(Extracted records)
+++

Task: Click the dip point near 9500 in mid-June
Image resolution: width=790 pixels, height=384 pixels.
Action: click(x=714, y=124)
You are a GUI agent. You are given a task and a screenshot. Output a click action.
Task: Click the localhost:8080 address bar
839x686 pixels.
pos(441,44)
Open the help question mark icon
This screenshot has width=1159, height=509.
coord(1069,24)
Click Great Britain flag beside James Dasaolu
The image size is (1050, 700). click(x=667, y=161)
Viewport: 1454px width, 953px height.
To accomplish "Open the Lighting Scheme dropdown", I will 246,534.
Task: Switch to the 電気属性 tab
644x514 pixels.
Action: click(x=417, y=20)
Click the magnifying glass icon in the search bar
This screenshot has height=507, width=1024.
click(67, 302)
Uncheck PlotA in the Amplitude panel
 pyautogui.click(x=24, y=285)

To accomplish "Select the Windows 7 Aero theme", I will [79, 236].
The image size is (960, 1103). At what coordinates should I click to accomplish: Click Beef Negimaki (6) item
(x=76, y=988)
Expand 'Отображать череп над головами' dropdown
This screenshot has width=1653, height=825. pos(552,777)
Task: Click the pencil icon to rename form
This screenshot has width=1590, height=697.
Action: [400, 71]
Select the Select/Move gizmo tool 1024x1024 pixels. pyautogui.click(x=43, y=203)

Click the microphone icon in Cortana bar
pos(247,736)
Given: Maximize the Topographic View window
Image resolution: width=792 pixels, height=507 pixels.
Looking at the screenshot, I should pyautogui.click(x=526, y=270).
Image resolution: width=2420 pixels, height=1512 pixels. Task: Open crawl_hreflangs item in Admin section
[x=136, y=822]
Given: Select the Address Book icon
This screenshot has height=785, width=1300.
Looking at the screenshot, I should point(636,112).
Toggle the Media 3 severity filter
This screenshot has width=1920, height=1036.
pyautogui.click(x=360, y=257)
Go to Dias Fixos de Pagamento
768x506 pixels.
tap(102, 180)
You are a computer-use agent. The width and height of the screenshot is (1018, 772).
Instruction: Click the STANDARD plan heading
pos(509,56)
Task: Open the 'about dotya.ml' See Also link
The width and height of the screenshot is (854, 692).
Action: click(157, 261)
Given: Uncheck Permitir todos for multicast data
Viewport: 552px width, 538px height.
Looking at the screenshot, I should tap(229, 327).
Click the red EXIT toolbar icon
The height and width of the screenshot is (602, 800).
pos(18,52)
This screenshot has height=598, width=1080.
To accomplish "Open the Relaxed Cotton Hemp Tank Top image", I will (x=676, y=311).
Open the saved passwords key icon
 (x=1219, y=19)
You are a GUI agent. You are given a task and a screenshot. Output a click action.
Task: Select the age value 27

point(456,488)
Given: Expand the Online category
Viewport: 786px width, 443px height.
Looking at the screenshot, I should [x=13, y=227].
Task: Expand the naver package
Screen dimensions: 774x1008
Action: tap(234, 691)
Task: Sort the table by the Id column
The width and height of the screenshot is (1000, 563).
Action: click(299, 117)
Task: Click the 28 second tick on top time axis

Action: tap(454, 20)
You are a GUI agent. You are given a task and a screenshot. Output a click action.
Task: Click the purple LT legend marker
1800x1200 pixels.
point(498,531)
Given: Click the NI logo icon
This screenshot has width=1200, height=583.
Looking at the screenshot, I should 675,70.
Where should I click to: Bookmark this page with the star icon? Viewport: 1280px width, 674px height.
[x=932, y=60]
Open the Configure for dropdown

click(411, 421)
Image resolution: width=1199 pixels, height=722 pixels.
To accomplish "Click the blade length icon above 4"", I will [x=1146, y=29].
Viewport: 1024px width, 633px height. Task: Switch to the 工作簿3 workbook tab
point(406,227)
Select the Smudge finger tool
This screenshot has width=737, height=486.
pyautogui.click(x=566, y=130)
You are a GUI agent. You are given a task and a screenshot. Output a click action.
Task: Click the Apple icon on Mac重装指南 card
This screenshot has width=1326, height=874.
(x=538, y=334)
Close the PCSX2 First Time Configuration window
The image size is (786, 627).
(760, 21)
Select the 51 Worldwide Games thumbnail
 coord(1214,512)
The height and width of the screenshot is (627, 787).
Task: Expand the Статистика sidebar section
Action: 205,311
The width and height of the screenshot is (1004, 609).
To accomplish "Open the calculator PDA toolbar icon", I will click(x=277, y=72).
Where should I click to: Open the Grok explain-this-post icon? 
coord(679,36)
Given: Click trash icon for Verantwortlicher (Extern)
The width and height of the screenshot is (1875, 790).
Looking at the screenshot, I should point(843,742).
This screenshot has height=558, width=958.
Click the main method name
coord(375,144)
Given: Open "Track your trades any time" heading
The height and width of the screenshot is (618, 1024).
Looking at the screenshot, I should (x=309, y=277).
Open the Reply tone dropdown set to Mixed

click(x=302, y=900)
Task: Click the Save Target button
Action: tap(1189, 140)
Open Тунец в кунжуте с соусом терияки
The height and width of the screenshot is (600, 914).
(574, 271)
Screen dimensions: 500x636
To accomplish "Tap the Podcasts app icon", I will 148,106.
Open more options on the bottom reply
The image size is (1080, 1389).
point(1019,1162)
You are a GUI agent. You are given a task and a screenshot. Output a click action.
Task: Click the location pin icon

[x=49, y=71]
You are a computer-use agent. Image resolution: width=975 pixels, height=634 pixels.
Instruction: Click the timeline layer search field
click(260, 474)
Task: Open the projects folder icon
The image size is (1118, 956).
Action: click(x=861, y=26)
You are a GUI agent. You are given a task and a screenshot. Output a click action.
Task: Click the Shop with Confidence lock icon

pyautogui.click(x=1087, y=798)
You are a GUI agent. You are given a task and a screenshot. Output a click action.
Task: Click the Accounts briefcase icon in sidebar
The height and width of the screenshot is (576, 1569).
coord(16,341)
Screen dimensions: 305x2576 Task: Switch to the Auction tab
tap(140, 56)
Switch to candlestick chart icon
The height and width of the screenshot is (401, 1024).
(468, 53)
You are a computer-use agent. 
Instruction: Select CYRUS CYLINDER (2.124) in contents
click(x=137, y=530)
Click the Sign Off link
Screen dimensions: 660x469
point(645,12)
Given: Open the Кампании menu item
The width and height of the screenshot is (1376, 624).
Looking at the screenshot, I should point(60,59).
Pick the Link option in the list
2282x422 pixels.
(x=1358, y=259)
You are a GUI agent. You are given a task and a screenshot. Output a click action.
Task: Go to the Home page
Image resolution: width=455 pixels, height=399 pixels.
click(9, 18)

+++

WHAT NEEDS TO BE DONE:
Each line above from the one with "839x686 pixels." up to and including the one with "Task: Switch to the 電気属性 tab" must be set down exactly, and no line outside that span may appear.

RESPONSE TO THIS EXERCISE:
839x686 pixels.
pos(441,44)
Open the help question mark icon
This screenshot has width=1159, height=509.
coord(1069,24)
Click Great Britain flag beside James Dasaolu
The image size is (1050, 700). click(x=667, y=161)
Viewport: 1454px width, 953px height.
To accomplish "Open the Lighting Scheme dropdown", I will 246,534.
Task: Switch to the 電気属性 tab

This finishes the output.